Databases or Datasets?

Aunsight is not a database; it is a platform for digital transformation that extracts insights from in a wide variety of data sources. However, whether those sources be traditional SQL-based relational databases or unstructured IoT data streams, natural language text, or JSON data objects, this process begins and ends with data. For this reason, Aunsight provides datasets, a flexible and open-ended mechanism for describing and managing data sources regardless of their format. The term data lake is often used to describe the storage and management of this kind of big data storage architecutre. Aunsight implements its data lakes through a data storage abstraction called a "dataset." The present article explains what Aunsight datasets are and what users can do with them using the Aunsight web interface.

What is an Aunsight Dataset?

An Aunsight dataset is a type of JSON object for storing metadata about a data source. Internally, the Aunsight platform's Atlas service manages these records and interprets this metadata for other services in the platform. At its simplest, Atlas records help the Aunsight platform to locate, load, and interpret data stored on hardware resources attached to an organization or project. Usually the underlying storage is simply a file stored on a Hadoop Distributed File System volume, but other filesystems and storage mechanisms are possible. In addition to physical storage, Atlas records describe the kind of data stored in that file. For example, what type of data is contained in it? Does it contain delimiter separated values (DSV) or a JSON object store? What sort of structure conventions are observed in the file? For example, what character delimits the DSV file? Commas (CSV), pipes (PSV), tabs (TSV), or something else? Also, does the file contain a header row with the title for each of the recordset's rows? And what about delimiters between records? Does it follow Windows (\r\n) or MacOS and Linux (\n) newline conventions?

Another aspect of datasets are the Atlas metadata for schemas. Schemas define the types of data in the recordset so that Aunsight tools know how to manipulate and operate on the data appropriately. For example, since dates are physically stored using text strings in most file formats, Aunsight needs to know that a field containing strings like "2018~07~09" are actually dates and not an arbitrary grouping of characters. Once Aunsight knows that a field contains dates, Aunsight intuitively handles that data in appropriate ways. For example, subtracting one timestamp from another is not as simple as subtracting the numbers stored between the delimiters. But if a schema instructs Aunsight to handle that same string as a timestamp, it can correctly apply specialized operations for subtracting the seconds, minutes, hours, days, months, and years to return the amount of time between the two timestamps. Another important feature of Aunsight schemas is to provide instructions for how to preserve data integrity when passing it to software that may handle data types in different ways. For example, certain data processing platforms like Apache Spark or the Jethro have different ways of handling datatypes and Aunsight sometimes needs to adjust its output to accomodate the differences between these systems. Schemas allow dataset managers to specify not just how data is handled within Aunsight, but also how to translate the data for use by other applications.

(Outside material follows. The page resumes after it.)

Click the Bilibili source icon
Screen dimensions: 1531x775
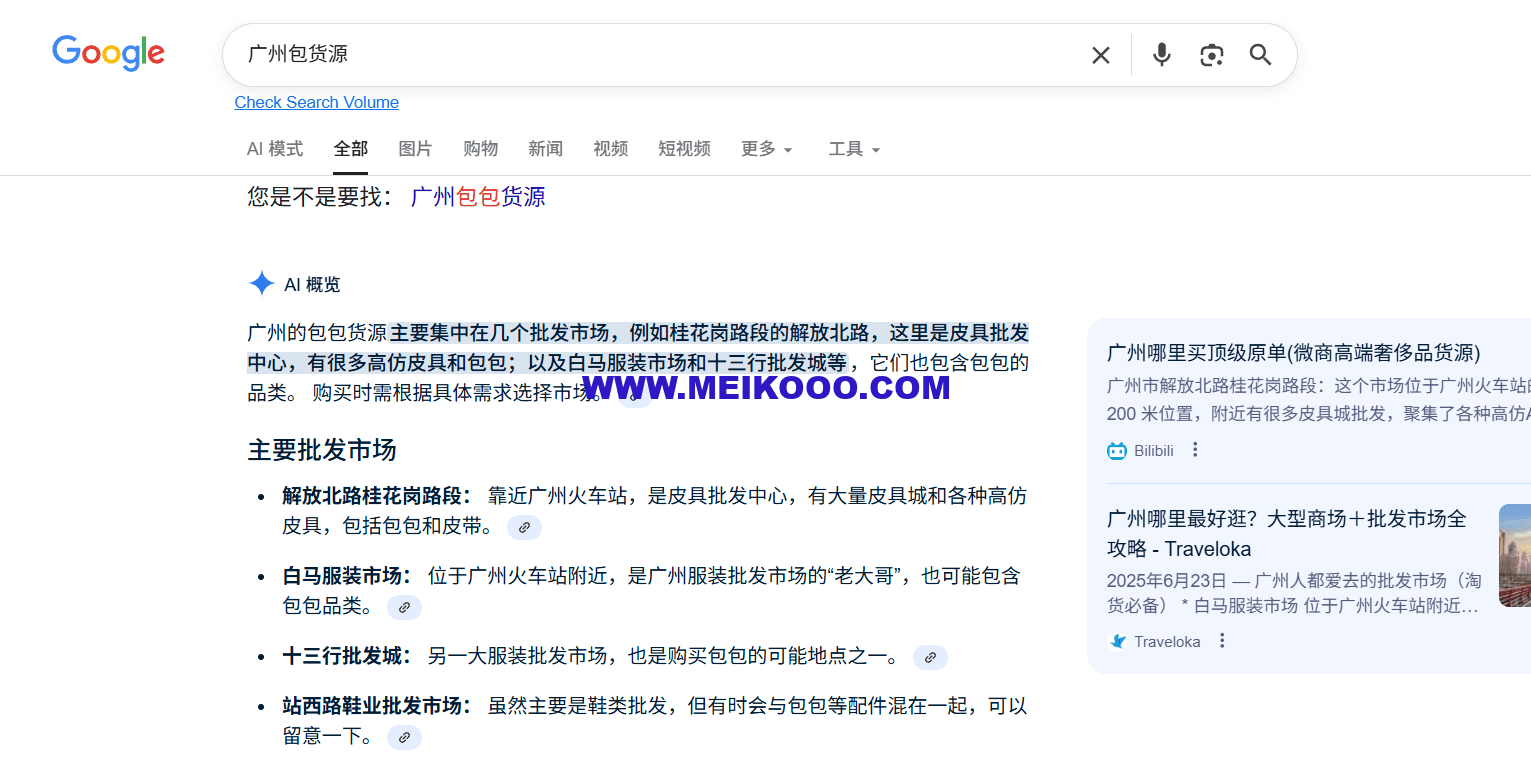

Because managing schemas is one of the most important functions of maintaining a dataset, Aunsight offers several tools that help to make this process easier. Users can use a schema auto-detector to read a small portion (10mb) of data and intuit a pattern from the values contained in this sample. Alternately, if you have good documentation or information about the data's provenance, you can manually build a schema using the visual builder tool, or edit the actual schema JSON directly.

Getting Started with datasets

The first step in managing datasets is to learn about the Aunsight Web interface's datasets workspace. Using this workspace, users can create a new dataset, ingest data, define a schema, and inspect that data. Dataset management is a crucial component of the data analytics process, so becoming familiar with these skills will help with users in many different roles in a data analytics team.